Reported by: Philip McGrath <philip <at> philipmcgrath.com>

Date: Sun, 14 Nov 2021 12:43:01 UTC

Severity: normal

Tags: patch

Done: Liliana Marie Prikler <liliana.prikler <at> gmail.com>

Bug is archived. No further changes may be made.

Full log


Message #1094 received at 51838 <at> debbugs.gnu.org (full text, mbox):

From: Philip McGrath <philip <at> philipmcgrath.com>
To: Liliana Marie Prikler <liliana.prikler <at> gmail.com>, 51838 <at> debbugs.gnu.org
Cc: Timothy Sample <samplet <at> ngyro.com>,
 Pierre Langlois <pierre.langlois <at> gmx.com>, Jelle Licht <jlicht <at> fsfe.org>
Subject: Re: [PATCH v6 03/41] guix: node-build-system: Add JSON utilities.
Date: Fri, 31 Dec 2021 00:22:48 -0500
Hi Liliana,

On 12/30/21 11:56, Liliana Marie Prikler wrote:
> Am Donnerstag, dem 30.12.2021 um 02:38 -0500 schrieb Philip McGrath:
>> This commit adds several utility functions for non-destructive
>> transformation of the JSON representation used by (guix build json),
>> particularly for purely functional update of JSON objects.  They
>> should
>> eventually be exported, but most are private for now to allow for
>> more
>> experience and consideration before commiting to the API.  The design
>> was largely inspired by the 'racket/dict' and 'racket/hash'
>> libraries.
>> Liliana Marie Prikler proposed 'with-atomic-json-file-replacement'.
> Given that this is a fair amount of procedures that you're proposing, I
> think a new file would be appropriate.  Perhaps (guix build json-
> utils)?  Adding that should IIUC not cause a world rebuild, so we could
> do that on master.
>

I agree that these functions ultimately belong in their own file, and 
I'd even had the name (guix build json-utils) in mind.

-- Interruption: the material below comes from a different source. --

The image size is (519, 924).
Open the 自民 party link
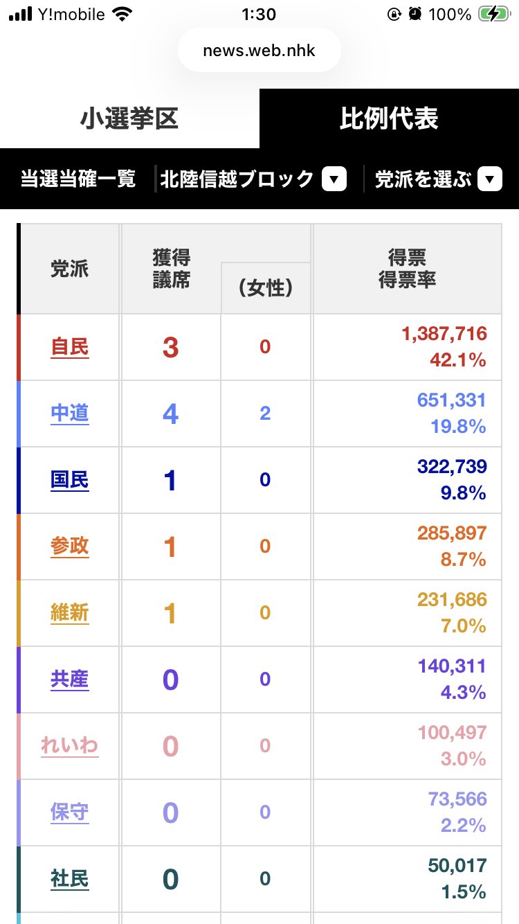[x=70, y=347]
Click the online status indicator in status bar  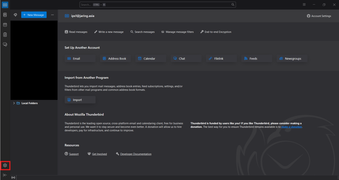13,178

I put them in (guix build node-build-system) for now because, if they 
were in (guix build json-utils), they would have to be exported, at 
which point their API would have to be relatively stable, and I didn't 
want designing them to block, or to be rushed by, the rest of this 
series. Now, maybe consensus on the json-utils will turn out to be the 
easy part! But my high-level question is, in your view, do any of the 
points I'm about to respond to block this patch series?

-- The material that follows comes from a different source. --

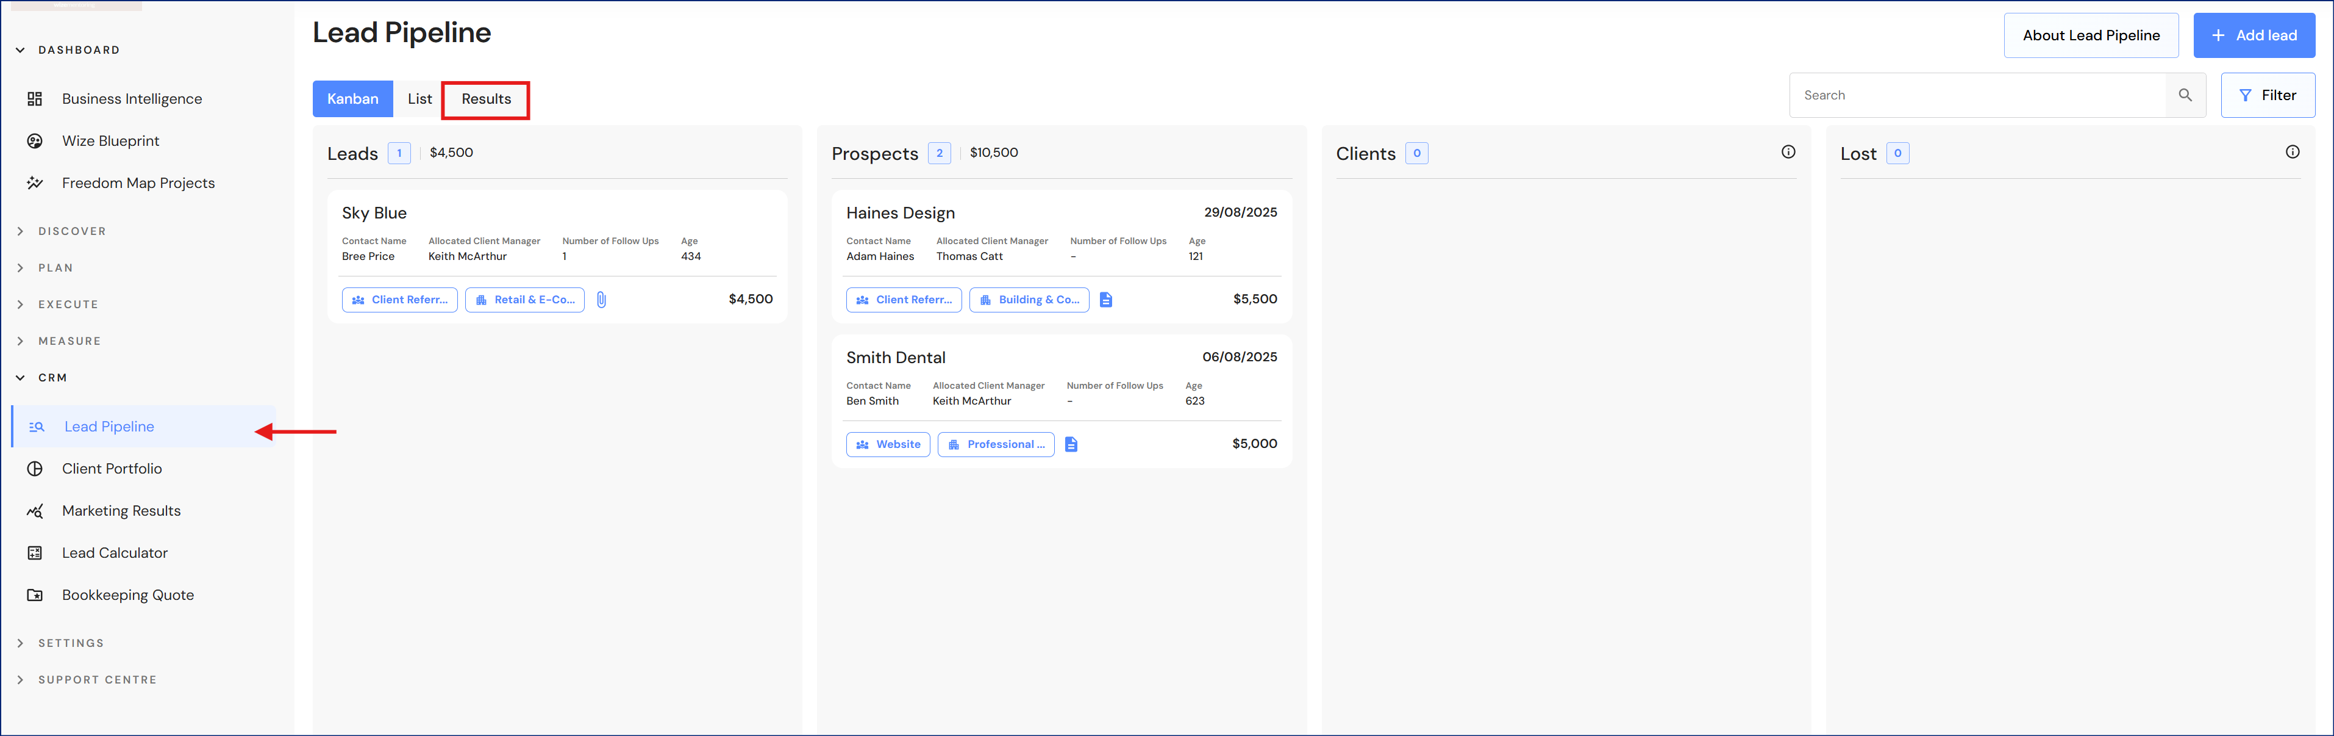Click the Lost column info icon
This screenshot has width=2334, height=736.
2291,152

On 12/30/21 13:18, Liliana Marie Prikler wrote:
> Having argued for these procedures to be moved into their own file in a
> separate mail, now it's time to bikeshed stylistic choices.
> 
> Am Donnerstag, dem 30.12.2021 um 02:38 -0500 schrieb Philip McGrath:
>> +(define (jsobject-ref js key failure-result)
>> +  "Return the value assosciated with KEY in the json object JS.  If
>> KEY is not
>> +found and FAILURE-RESULT is a procedure, it is called in tail position
>> with
>> +zero arguments.  Otherwise, FAILURE-RESULT is returned."
>> +  ;; TODO: `failure-result` should be optional, but should the default
>> +  ;; `failure-result` be #f (like `assoc-ref`), a thunk raising an
>> exception,
>> +  ;; '(@), or something else?  Keep it mandatory until we discuss and
>> decide.
>> +  (match js
>> +    (('@ . alist)
>> +     (match (assoc key alist)
>> +       (#f
>> +        (if (procedure? failure-result)
>> +            (failure-result)
>> +            failure-result))
>> +       ((_ . value)
>> +        value)))))
> We can safely replace failure-result by Guile's DEFAULT and leave error
> handling to the user.

I don't care whether we call it DEFAULT or FAILURE-RESULT.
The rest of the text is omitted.